Ezz mengeratkan genggaman tangan Zolla memberi kekuatan.
Zolla menatap Zella yang penuh kemarahan.
"Cukup, Zella. Sudahi ini semua. Papa sudah menyesali terlalu mengekang kamu. Aku dan Papa berharap kita berkumpul lagi."
Zella mengepalkan tangan emosi. "Lo ingkar janji! Lo sama nyokap sama aja! Semua nggak ada yang peduli sama gue!!"
"Zella..." Zolla berusaha membujuk saudara kembarnya. "Berapa kali aku bilang, Ibu nggak kayak gitu. Ibu peduli sama kamu. Tapi kondisinya Kakek butuh kamu..."
"DIEM!!!" bentak Zella.
"Zella jangan bentak-bentak Zolla!" Sentak Gunadi. "Papa kecewa sama kamu. Semua yang Papa lakukan demi kebaikan kamu, tapi kita terlalu minim komunikasi sehingga semua ini terjadi. Tapi itu bukan alasan kamu melakukan ini semua! Menyembunyikan Zolla demi harta warisan tidak terbagi, mengancamnya akan mencelakai Papa, sampai mempermainkan pernikahan. Papa sungguh kecewa! Kamu sungguh serakah dan tamak! Dan Papa berubah pikiran akan mengalihkan semua aset Papa untuk Zolla dan cucu-cucu Papa."
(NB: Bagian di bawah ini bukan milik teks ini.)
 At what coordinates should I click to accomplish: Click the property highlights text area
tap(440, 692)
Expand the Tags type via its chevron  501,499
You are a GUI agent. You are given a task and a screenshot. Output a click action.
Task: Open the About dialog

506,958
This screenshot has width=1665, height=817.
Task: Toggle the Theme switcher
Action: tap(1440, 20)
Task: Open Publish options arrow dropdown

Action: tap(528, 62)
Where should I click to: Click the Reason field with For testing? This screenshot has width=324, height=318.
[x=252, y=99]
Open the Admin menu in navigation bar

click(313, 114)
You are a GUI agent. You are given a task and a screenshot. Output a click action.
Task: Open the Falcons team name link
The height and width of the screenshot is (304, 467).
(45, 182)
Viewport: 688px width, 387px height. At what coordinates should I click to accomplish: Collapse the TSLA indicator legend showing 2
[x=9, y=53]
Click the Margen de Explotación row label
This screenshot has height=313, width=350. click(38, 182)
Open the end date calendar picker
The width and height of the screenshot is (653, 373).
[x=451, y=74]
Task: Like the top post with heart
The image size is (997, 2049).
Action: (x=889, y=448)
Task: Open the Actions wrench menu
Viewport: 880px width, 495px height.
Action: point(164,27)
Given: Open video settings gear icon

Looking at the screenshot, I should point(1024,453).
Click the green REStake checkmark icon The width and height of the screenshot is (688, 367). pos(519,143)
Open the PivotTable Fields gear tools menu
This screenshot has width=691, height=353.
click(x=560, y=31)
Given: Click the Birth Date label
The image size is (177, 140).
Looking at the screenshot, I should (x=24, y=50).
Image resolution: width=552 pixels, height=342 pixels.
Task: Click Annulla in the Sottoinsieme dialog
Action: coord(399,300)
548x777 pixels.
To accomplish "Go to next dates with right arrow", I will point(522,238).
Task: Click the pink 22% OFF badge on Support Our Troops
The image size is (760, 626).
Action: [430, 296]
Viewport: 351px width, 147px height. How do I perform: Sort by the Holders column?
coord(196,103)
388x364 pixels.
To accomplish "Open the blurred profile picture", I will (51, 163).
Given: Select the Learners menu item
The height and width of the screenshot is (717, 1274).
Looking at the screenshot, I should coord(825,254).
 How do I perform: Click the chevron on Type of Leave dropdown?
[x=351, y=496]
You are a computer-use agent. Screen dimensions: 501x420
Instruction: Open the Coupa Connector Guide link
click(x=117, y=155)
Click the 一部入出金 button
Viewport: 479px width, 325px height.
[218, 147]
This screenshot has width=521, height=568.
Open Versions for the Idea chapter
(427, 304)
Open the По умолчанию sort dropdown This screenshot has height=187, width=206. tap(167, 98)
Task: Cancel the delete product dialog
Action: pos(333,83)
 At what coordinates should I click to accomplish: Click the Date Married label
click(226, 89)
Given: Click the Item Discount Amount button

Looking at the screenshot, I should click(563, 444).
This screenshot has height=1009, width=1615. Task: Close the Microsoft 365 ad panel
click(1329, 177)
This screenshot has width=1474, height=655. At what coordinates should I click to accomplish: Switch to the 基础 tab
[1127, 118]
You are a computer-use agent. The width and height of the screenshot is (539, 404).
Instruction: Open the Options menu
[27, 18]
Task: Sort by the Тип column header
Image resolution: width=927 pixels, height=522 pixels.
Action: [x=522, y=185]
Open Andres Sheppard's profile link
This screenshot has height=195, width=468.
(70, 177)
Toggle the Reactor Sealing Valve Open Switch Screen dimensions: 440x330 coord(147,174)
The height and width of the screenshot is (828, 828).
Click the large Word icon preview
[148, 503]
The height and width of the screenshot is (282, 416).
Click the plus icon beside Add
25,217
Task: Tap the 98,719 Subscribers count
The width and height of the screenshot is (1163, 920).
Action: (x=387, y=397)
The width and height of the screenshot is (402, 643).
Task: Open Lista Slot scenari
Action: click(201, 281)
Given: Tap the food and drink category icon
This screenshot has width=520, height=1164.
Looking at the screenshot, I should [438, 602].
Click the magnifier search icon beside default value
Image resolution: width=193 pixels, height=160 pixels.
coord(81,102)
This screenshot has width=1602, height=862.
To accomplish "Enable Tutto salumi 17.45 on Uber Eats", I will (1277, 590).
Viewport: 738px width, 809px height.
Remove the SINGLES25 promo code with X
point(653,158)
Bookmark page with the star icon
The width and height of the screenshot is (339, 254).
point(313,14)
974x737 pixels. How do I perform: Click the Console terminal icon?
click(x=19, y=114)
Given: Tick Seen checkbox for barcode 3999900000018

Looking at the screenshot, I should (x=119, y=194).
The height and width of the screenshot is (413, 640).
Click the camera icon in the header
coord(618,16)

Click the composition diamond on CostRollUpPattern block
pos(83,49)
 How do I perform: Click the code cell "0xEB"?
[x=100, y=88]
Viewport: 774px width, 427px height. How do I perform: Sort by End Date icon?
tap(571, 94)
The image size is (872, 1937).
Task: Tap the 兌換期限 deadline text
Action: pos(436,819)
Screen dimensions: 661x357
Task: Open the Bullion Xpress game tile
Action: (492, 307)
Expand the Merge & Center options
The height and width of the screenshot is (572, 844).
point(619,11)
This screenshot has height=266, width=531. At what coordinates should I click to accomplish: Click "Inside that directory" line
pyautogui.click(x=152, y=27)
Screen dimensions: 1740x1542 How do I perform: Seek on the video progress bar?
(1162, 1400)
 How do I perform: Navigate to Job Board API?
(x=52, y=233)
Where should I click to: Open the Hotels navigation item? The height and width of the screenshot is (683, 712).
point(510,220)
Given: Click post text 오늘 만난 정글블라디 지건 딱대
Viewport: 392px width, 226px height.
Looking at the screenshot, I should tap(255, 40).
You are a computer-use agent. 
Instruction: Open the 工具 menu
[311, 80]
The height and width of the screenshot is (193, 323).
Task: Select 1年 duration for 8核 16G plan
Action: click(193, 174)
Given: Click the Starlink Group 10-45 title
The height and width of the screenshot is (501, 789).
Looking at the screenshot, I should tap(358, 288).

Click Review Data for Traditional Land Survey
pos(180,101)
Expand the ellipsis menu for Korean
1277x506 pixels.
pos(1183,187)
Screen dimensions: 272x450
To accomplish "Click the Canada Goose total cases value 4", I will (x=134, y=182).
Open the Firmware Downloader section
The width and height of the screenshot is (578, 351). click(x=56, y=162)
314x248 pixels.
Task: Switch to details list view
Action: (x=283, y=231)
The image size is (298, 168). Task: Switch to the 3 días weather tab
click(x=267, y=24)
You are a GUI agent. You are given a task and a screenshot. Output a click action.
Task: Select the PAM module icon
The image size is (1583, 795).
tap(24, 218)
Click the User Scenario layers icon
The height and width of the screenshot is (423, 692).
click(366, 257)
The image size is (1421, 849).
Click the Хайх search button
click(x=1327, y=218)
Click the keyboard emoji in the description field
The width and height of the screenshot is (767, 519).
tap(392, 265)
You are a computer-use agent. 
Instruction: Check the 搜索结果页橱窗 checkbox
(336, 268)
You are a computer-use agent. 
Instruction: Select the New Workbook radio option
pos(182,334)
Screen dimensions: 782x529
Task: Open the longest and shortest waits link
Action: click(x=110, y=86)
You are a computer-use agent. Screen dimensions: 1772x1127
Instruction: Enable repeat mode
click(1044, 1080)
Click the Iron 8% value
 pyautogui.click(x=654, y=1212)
Tubuh Zella bergetar mendengar keputusan ayahnya.
"Lo harus tanggung jawab atas perbuatan lo, Zella. Lo itu pimpinan sindikat pengedar uang palsu. Semua komplotan lo udah ditangkap."
"Akkkhhhh..." Zella meringis memegang perutnya.
"Zella!" Zolla kontan melepas tangan Ezz dan menghampiri Zella. "Kamu kenapa? Perut kamu sakit?"
Zella berkeringat dingin.
"Kak, biar aku bantu Zella."
"Jangan sayang, nanti kamu diapa-apain sama dia!" Cegah Ezz.
"Zella nggak akan sakiti aku, Kak. Biar aku bantu dia. Aku juga akan bicara sama dia. Kakak percaya sama aku."
Meski masih ragu, namun Zolla berusaha meyakinkannya bahwa ia akan baik-baik saja.
Zolla menghampiri Zella dan memegang perutnya.
"Zella..."
Tak diduga, Zella menarik tangan Zolla dan memutarnya ke belakang punggung.
"Zella!!"
"Zolla!!"
"Berhenti! Jangan ada yang coba-coba maju atau gue patahin tangannya!" Bentak Zella meremas tangan Zolla yang kesakitan.
"Zella, jangan sakiti Zolla!" Gunadi memegang dadanya yang sakit.
"Papa..."
"Berisik! Ikut gue sekarang!" Zella menyeret Zolla naik tangga.
"Ezz, tolong anak-anak Papa.." Gunadi terduduk lemas.
"Iya Pa, serahin sama aku.."
Ezz berusaha lebih tenang karena keselamatan Zolla dipertaruhkan.